Chapter 20

20

A HARD brEATH PUNCHES OUT OF me. I do not recall moving, but suddenly I’m stumbling across the threshold, into brightness and a hot, coarse wind. The din of my surroundings can’t touch me, for I am distant, I am elsewhere, I am deep, deep in my mind. My heart trills fearfully. Too late .

My last image of Father swirls before me like a smoke plume. The broken pieces of his heart, which I shattered with my cruel words. How small he looked, how shrunken beneath the blankets of his bed. With my back against a wall, I lashed out. I wanted to wound him as he had wounded me. And now—

The dusty road crunches beneath my slippers, and I halt, swaying. Notus catches my arm with a murmured, “Steady.”

Tearing free of the South Wind’s grip, I rush blindly in the direction I believe leads to the city entrance. My legs propel me down the road, into the thick of the market. The crowds have multiplied since this morning. I weave around trundling carts and bypass beggars in rags. Notus and I traveled this way before, yet for whatever reason, nothing looks familiar.

“Sarai.” The South Wind’s shadow stretches over me as he catches up. “What’s wrong? Talk to me.”

When the swarm of marketgoers blocks the road ahead, I dart down a side street to circumvent the blockage, Amir’s crumpled message wilting in my sweaty palm. As long as I continue moving, I will not be burdened by the fear of what if .

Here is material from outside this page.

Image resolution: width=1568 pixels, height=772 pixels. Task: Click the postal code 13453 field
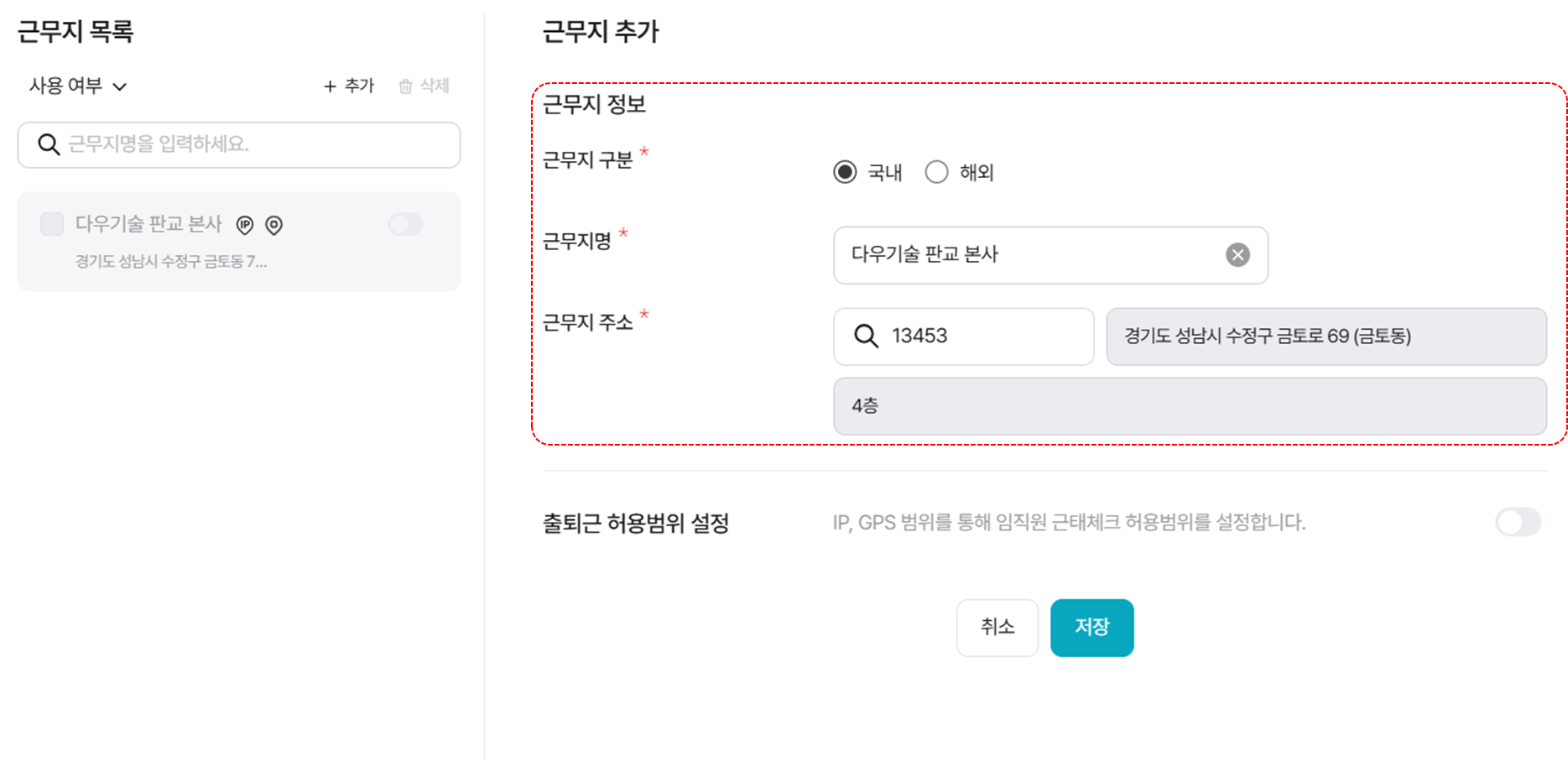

“Sarai.” Notus grabs my arm.

“Don’t touch me!” I snarl.

The South Wind retreats a step, palms lifted, confusion passing over his expression.

Only now do I recognize my posture: feet planted, braced as though to come to blows. We’ve stopped in the middle of the road, the crowd granting us a wide berth. Notus is not my enemy. We have moved past that, I think.

“I’m sorry, I—” My throat thickens, and I swallow down the shame that rises. “I’m sorry. I shouldn’t have yelled at you.” Get it together. But I have nothing to ground me, no anchor but my own spiraling thoughts.

“I want to help you,” he murmurs, “but I can’t if you don’t let me in.” Then he says, quietly and with feeling, “Let me in, Sarai.”

A farmer dragging two goats behind him jostles my back. I stumble forward, nearer to Notus, the rock around which this current parts. Here is what I know. The South Wind is my betrothed in name only, but what we have mended and built anew is perhaps the truest thing in my life. He is here, I think. That in itself is enough.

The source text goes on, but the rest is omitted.